U.S. Temperature Highlights
- The March-May temperatures were cooler than average from the Northwest and extending throughout the central Plains and upper Mississippi Valley. In all, 19 states had a cooler-than-average spring.
- Twenty-five states were cooler than average for May. Pennsylvania was much cooler than average and ranked eighth coolest.
- The unusually cool temperatures kept the nation’s overall temperature-related residential energy demand for May above average. Based on NOAA’s Residential Energy Demand Temperature Index, contiguous U.S. temperature-related energy demand was approximately 3.5 percent above average in May, but near average for the spring season.
- Florida, Texas, and Washington were warmer than average for May.
U.S. Precipitation Highlights
- For the spring, Missouri had its fourth wettest, Arkansas its sixth wettest, Indiana and Iowa their eighth wettest and Illinois its 10th wettest. For May, Arizona, Maryland, and Nebraska were much wetter than average, with Nebraska ranking fourth wettest and Maryland fifth wettest on record.
- California had its driest spring on record, while Nevada and Utah had their 10th and 11th driest on record. For May, two states were much drier than average -- New Hampshire had its ninth driest May on record and Florida its 10th driest.

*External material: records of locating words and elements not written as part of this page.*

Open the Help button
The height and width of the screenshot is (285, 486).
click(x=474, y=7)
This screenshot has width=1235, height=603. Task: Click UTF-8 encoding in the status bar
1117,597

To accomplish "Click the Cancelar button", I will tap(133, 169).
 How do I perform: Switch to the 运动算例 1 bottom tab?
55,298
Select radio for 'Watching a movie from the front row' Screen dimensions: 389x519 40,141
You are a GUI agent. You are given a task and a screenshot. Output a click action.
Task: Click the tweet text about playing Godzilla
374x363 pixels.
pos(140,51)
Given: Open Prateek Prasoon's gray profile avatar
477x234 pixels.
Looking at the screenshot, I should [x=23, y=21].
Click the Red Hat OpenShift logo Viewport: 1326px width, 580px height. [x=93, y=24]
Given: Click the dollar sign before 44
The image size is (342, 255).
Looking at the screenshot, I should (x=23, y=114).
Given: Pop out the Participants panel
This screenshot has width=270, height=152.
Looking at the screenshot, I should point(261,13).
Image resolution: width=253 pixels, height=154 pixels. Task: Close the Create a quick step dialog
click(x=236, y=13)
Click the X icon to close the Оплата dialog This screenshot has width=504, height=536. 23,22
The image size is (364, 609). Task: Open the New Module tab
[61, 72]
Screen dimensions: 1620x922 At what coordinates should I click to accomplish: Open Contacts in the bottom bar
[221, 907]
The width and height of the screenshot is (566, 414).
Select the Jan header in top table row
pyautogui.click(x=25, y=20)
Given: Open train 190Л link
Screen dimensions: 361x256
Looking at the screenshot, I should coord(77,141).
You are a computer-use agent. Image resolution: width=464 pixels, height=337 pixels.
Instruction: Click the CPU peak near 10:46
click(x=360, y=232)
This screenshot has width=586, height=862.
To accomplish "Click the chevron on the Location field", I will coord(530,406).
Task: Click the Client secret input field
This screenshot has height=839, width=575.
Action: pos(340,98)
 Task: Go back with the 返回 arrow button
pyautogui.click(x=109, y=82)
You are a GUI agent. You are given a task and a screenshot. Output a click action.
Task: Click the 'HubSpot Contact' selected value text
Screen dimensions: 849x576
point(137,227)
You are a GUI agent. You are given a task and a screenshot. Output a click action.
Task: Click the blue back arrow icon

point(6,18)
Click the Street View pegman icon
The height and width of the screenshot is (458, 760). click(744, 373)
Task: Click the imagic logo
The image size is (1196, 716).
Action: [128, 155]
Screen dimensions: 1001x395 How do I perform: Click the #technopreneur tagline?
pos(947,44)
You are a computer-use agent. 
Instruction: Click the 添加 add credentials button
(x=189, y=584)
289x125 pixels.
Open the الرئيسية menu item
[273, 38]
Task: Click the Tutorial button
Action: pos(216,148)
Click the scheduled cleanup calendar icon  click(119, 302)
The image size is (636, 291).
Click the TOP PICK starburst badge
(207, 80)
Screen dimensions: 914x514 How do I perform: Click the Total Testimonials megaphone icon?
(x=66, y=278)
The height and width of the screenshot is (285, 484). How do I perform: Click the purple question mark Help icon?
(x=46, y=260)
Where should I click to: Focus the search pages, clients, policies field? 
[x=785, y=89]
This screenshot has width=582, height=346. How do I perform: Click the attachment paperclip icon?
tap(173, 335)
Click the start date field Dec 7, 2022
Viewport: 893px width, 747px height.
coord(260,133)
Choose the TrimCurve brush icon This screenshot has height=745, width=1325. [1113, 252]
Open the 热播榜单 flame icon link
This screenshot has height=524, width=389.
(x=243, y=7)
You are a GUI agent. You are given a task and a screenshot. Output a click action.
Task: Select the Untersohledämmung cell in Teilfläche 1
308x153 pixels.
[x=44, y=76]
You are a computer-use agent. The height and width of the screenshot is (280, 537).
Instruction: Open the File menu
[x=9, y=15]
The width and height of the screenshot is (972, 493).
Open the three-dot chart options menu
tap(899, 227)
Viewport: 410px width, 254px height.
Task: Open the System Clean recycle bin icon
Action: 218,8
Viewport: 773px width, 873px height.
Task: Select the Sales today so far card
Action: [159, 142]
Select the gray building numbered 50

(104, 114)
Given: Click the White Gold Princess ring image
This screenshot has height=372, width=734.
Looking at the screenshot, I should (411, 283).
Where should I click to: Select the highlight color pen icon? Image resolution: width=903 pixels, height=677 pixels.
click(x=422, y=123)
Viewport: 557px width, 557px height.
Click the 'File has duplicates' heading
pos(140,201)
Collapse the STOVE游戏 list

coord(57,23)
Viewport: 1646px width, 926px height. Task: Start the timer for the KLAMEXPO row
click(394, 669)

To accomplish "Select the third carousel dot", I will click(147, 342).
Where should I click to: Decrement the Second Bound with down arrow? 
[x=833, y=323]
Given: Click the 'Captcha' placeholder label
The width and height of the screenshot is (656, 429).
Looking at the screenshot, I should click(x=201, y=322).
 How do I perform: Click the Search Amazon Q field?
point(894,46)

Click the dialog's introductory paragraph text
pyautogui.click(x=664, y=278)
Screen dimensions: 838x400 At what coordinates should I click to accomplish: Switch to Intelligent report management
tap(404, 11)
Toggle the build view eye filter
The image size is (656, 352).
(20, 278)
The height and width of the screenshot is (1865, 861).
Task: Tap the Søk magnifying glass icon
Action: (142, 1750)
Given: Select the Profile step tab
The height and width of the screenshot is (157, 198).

- Rainfall improved drought conditions across parts of the northern Rockies, but moderate-to-extreme drought continued throughout the Great Plains, Southeast, and Southwest. About 18 percent of the U.S. was classified in moderate-to-extreme drought at the end of May compared to 23 percent a month ago, based on the U.S. Drought Monitor.
- Several strong weather systems dumped heavy rains across parts of the central Plains, Ohio Valley, and mid-Atlantic states. In some areas, this pattern has continued for the last six months, with Missouri and Illinois having the wettest December-May on record. By the end of May, 24 percent of the contiguous U.S. was classified in moderate-to-extreme “wet spell” conditions compared to 16 percent six months ago, based on the Palmer Index.
The National Oceanic and Atmospheric Administration, an agency of the U.S. Commerce Department, is dedicated to enhancing economic security and national safety through the prediction and research of weather and climate-related events and information service delivery for transportation, and by providing environmental stewardship of our nation's coastal and marine resources. Through the emerging Global Earth Observation System of Systems (GEOSS), NOAA is working with its federal partners, more than 70 countries and the European Commission to develop a global monitoring network that is as integrated as the planet it observes, predicts and protects.